Crazy Stock Markets? Count Your Financial Eggs...

When the stock market dives, take a deep breath.

It may be counter-intuitive but rest assured, every seasoned financial professional will tell you that. Knee jerk moves with money often end badly. 

Indeed, as the billionaire investor Warren Buffett once noted: “Unless you can watch your stock holding decline by 50 percent without becoming panic-stricken, you should not be in the stock market.”

It’s during these whipsawing times that the value of diversification – not having all your financial eggs in one basket – becomes ever more apparent. That’s not only important for what kind of stocks and bonds you’re invested in, but the kind of money vehicles and asset classes you have in your financial plan as well.

For instance if your retirement relies solely on a stock portfolio, then market volatility likely is much more of a risk than a situation where your retirement will be supported by income from several different vehicles with varying degrees of correlation to market ups and downs.

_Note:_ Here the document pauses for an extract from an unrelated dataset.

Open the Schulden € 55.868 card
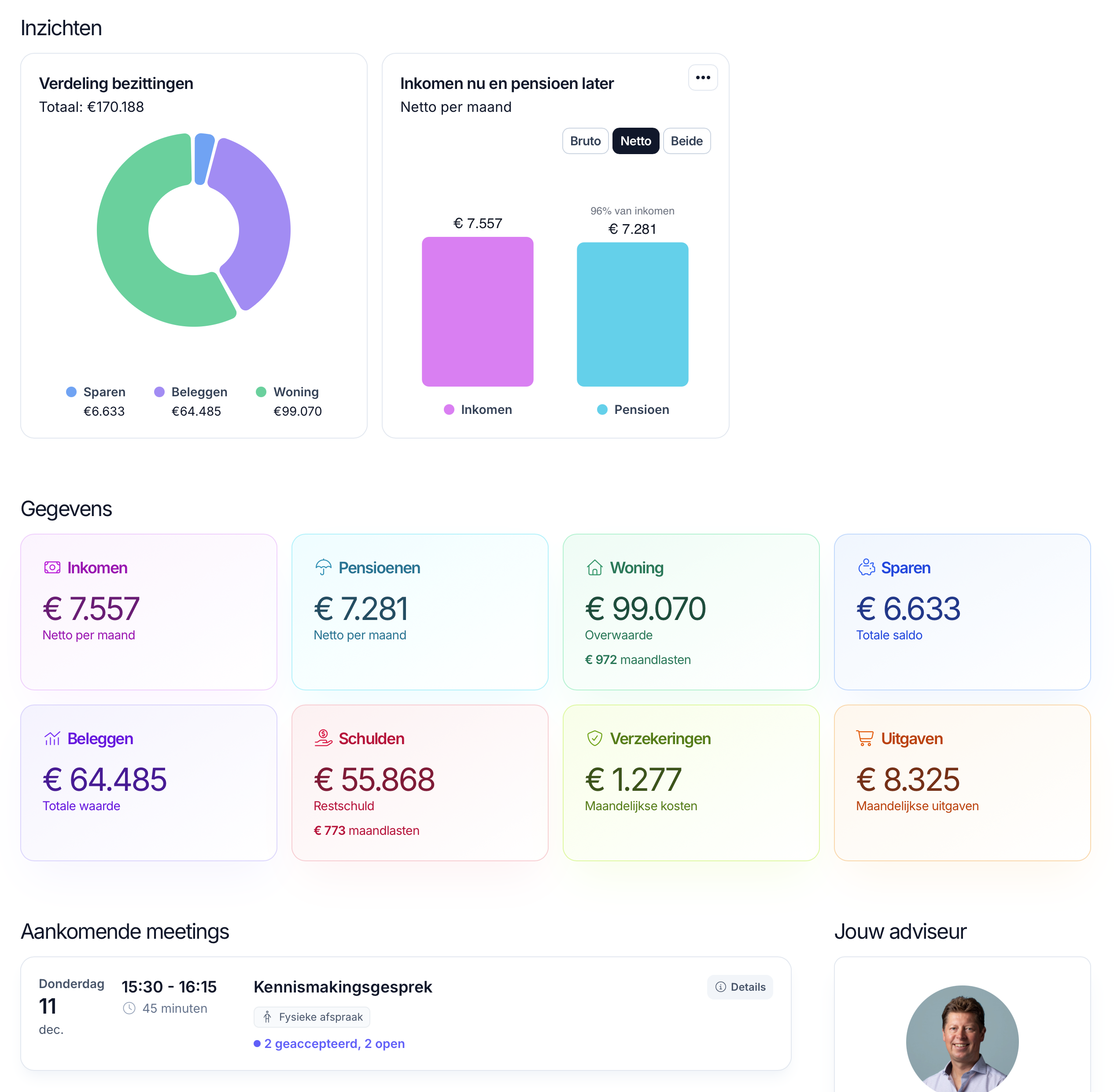This screenshot has height=1092, width=1114. [x=419, y=782]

And that variety can allow for different strategies when markets go awry…like the option of using life insurance to supplement retirement income instead of a flagging equity portfolio. That’s because you can build cash value in a whole life policy, in addition to protecting your family.

Sudden market drops also point up the value of long term investing horizons. The market comes back from every downturn. It always does. It just takes time. 

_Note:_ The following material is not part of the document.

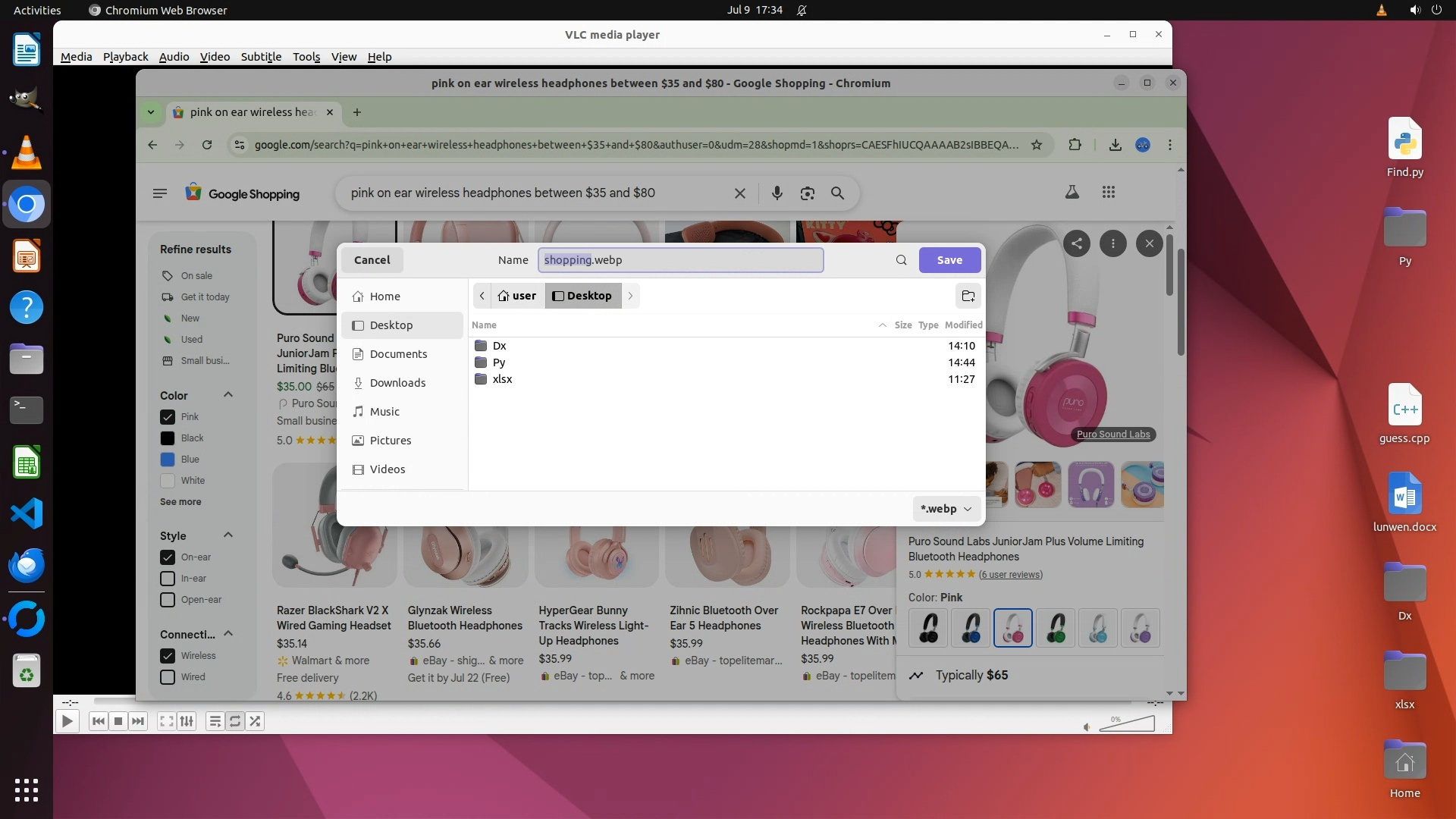Screen dimensions: 1456x819
Task: Uncheck the Pink color checkbox
Action: 168,417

Time horizons obviously will vary from person to person. A single young professional just starting out typically will have a longer time horizon than an older family man or woman looking at retirement in a few years. 

Of course that single young professional can make some choices that, in the long run, may make circumstances easier when he or she eventually becomes an older, family person. Some of those choices are straightforward, like contributing to retirement plans and taking advantage of company matches. But beyond those there are options for insurance and annuities that can soften market blows down the road.

Again, it’s a matter of personal circumstances that everyone has to consider.

A crazy market is just a good reminder to do it.